その後も魅力的な金彩友禅を制作し続けた堀省平は、1997年(平成8年)に通商産業大臣認定資格の伝統工芸士に認定されました。
認定後、外務省からの依頼でモナコ公国700年祭に参加し、自身の作品発表・寄贈をしました。
2001年(平成12年)には和装美の素材を海外の文化に求めた『リ・ロイヤル』を発表しました。
また、同年に発行された美術家名鑑に特殊工芸作家として掲載されました。
堀省平は金彩の魔術師とも呼ばれている伝統工芸士で、彼が制作する金彩友禅の着物や帯は見る角度によってその表情を変えて反射する箔加工が特徴的で、著名人をはじめ多くの人から愛されています。
金彩友禅の技法と特徴について
金彩友禅には独自の技法がいくつか存在していて、それらの技法を組み合わせることによって様々な表情を生み出しています。
堀省平の作品も現代の感性に、色彩と模様を作品上で表現したことで高い評価を得てきました。

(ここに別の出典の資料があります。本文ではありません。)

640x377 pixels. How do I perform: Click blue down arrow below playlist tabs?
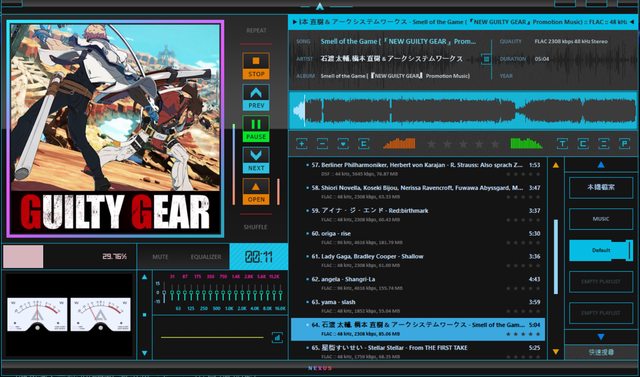tap(601, 337)
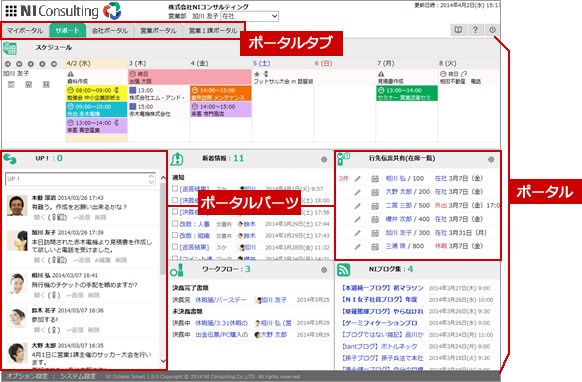Click the orange 14:00~15:00 schedule block
Viewport: 582px width, 382px height.
[x=220, y=94]
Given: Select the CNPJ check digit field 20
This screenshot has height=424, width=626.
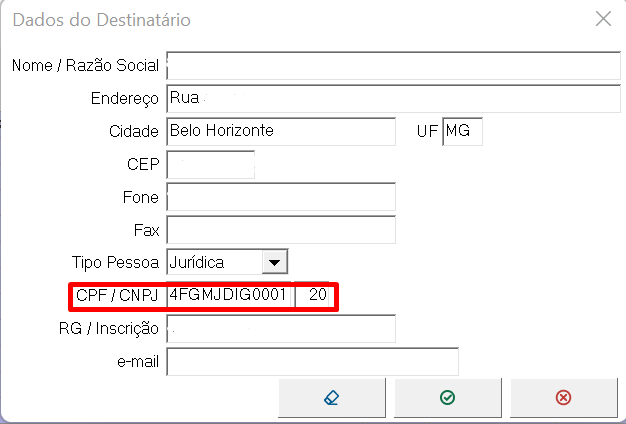Looking at the screenshot, I should pos(316,296).
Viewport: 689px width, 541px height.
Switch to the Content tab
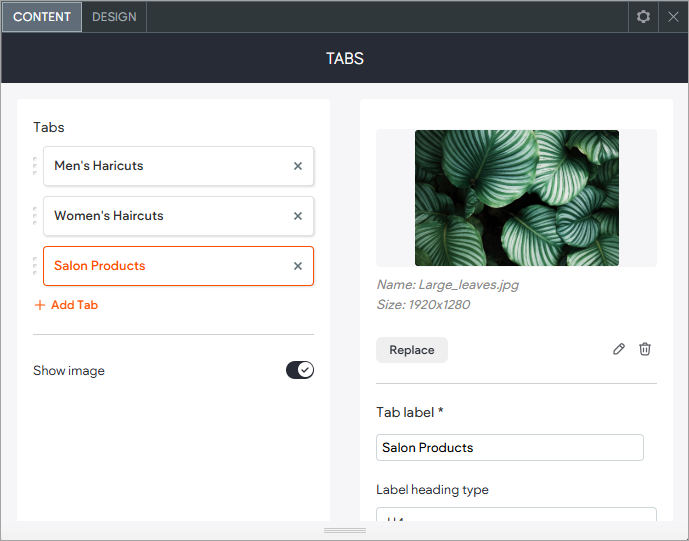pyautogui.click(x=42, y=17)
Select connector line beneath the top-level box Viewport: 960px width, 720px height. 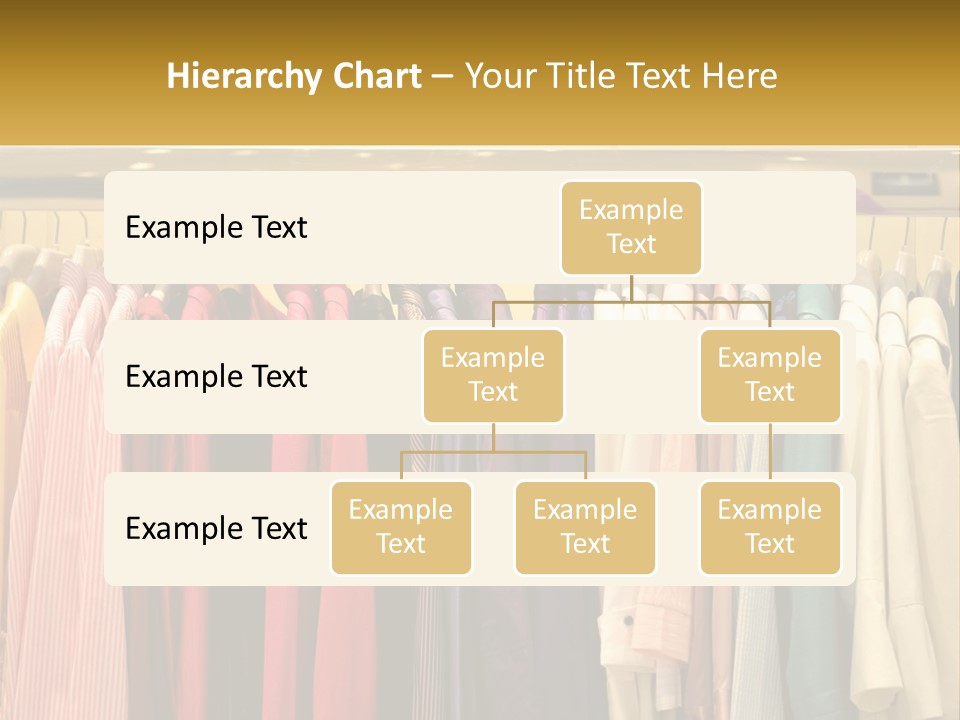click(x=631, y=300)
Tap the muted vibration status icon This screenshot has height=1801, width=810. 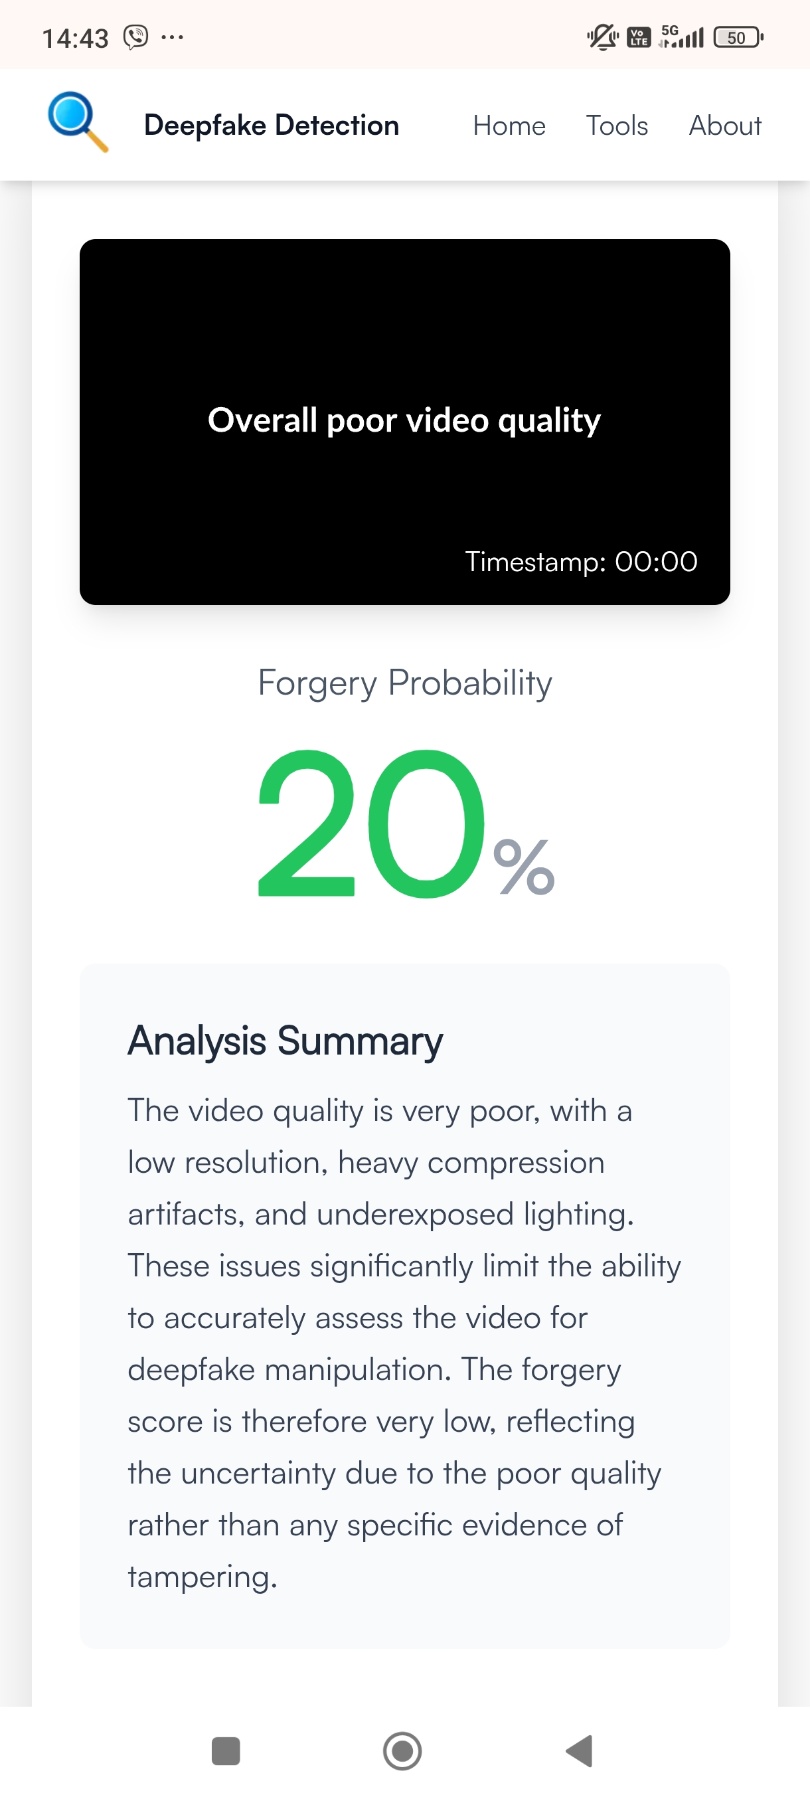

ここからは、金彩友禅で用いられる技法とそれらの特徴についていくつか紹介します。
押箔(おしはく)
金彩技法の基本的な技術の一つです。
糊(接着剤)を箔の置く部分に筆で均一に塗り、紙や布なので余分な糊を取り除きます。
シワができないように素早く箔を張り付けて自然乾燥します。
箔の色の変化を線・面・点の部分で表現するときに、箔の風合いを美しくするための技法として用いられています。
泥金描(でいきんがき)
細かな純金粉などを樹脂でよく溶いて筆で生地上に模様を描く技法です。
筆以外にも、たたき印毛や金網などを使うことによって多種多様な模様を表現することが可能です。
しかし、直接生地の上で筆を動かすので熟練した技術が必要とされています。
盛り上げ箔
金彩模様を立体的に表現する技法です。
立体感を線・面・点で表現するときは、粘度の高い糊を型紙や筆などで生地の上に塗ってすぐに乾かす。
乾燥後に溶剤などが入った霧吹きで糊の粘着力を戻して、そこに箔・砂子をつけることで刺繍のような立体感のある金彩を表現しています。
堀省平の作風とは
若いころから金彩の術を学んだ堀省平の着物や帯の作品は、金彩工芸展では高い評価を受け、伝統工芸士としても認定されているほどその技術は確かなものがあります。
堀省平の作品は、金彩工芸士ならではの煌びやかな金箔を何枚も重ね、金箔一つひとつに繊細な柄が浮かび上がっているのが特徴です。
また、金彩技法を用いての絶妙な箔使いで、プリズムの魅力を最大限に生かした作品は、堀省平が持つ独特な技法でもあります。
金箔や銀箔で柄を表現する金彩友禅ですが、堀省平の作品は良い意味でその期待を裏切り、あまりギラギラとした印象を与えずに、優美で気品な作風に仕上げるように金彩技法を用います。
金彩技法を用いながらも優美な作風に仕上げるのは、本人が着物を作るにあたって決めている『着てこそ美しいキモノ』というテーマを貫いているためでしょう。
現代の人にも着てもらえるよう、和装美の追求し日々創作活動を続けています。